10 THINGS I HATE ABOUT YOU
 Reviewed by Harvey Karten, Ph.D.
 Touchstone Pictures
 Director:  Gil Junger
 Writer:  Karen McCullah Lutz & Kirsten Smith
 Cast: Larisa Oleynik, Julia Stiles, Heath Ledger, Andrew
Keegan

Suddenly Shakespeare rocks. After generations of suffering students have been forced to pore over the texts of a language that looks to American teens about a comprehensible as Tagalog would appear to a Malaysian, Hollywood has found a way to excite a large demographic group to the glories of the Bard. This year alone will see six adaptations from the great Renaissance writer, including a version of Othello that takes place on a modern basketball court.

"The Taming of the Shrew" is an excellent choice of a 16th century work to modernize since even in its own day it was one of Shakespeare's most popular. Filled with brilliant language and witty wordplay, "Shrew" has a well-crafted, easy-to-follow plot displaying the writer in one of his most antic moods. As his readers know, "taming" is not the best word to describe what happens to Shakespeare's title character, Katharina: "educating" would be the appropriate term. Kate is the spirited elder daughter of Baptista, a well- to-do gentleman of Padua, who storms at her father and her mild young sister Bianca, and rages against marriage--until she finds that submission to her husband leads to more happiness than she had dreamed possible. The rationale for "taming" her was a Renaissance belief in balance: life is best when a woman follows the lead of a man. When Kate acts the shrew, she throws the universe out of balance. A strong man--Petruchio--was needed to bring the cosmos back to order.

This is not to imply that today's America is altogether different. Many men and a considerable number of women, ignoring claims that the female gender is oppressed, actually look forward to the day that the ideas of Betty Friedan are reversed and, indeed, current post-feminism has gone a ways toward bringing the pendulum back to the center. This brings us to "10 Things I Hate About You," a title so awkward that I asked the nice young woman at the box office simply for a pair of tickets to "10 Things"--to which she responded, "10 Things I Hate About You?" Duh.

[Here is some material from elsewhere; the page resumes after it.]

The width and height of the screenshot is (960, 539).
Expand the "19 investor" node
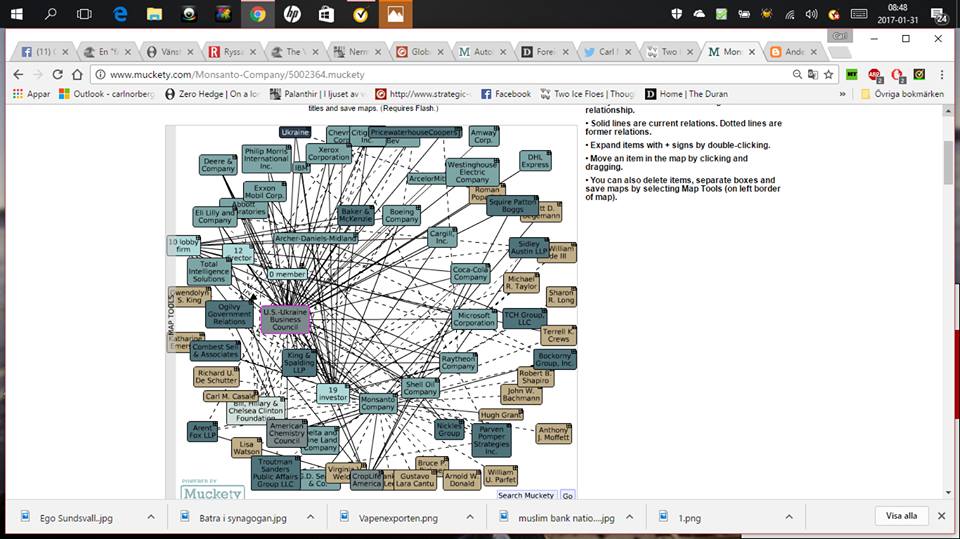pos(333,393)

Despite what you may have heard from critics who either dismissed the movie as "an insult to teenagers everywhere" at one extreme and "a film with some jokes that work and some that don't" as a mainstream version of criticism, "10 Things" is one of the best high-school comedies in years--far exceeding the so-called wit of "Jawbreaker" and more involving, even more credible than the campy "I Know What You Did Last Summer" and its sequel. Padua High School, which serves as the story's location (actually filmed in Seattle and Tacoma) houses richniks who are more plausible than the spoiled brats of "Clueless." What's more its central characters, Heath Ledger in the role of the tamer, Patrick Verona, and Julia Stiles as the eponymous shrew, Kat, are easy to look at. Joseph-Gordon Levitt as the lovesick Cameron James and Larisa Oleynik as Bianca Stratford as the shrew's young, nicer sister Bianca, are drop-dead cuties.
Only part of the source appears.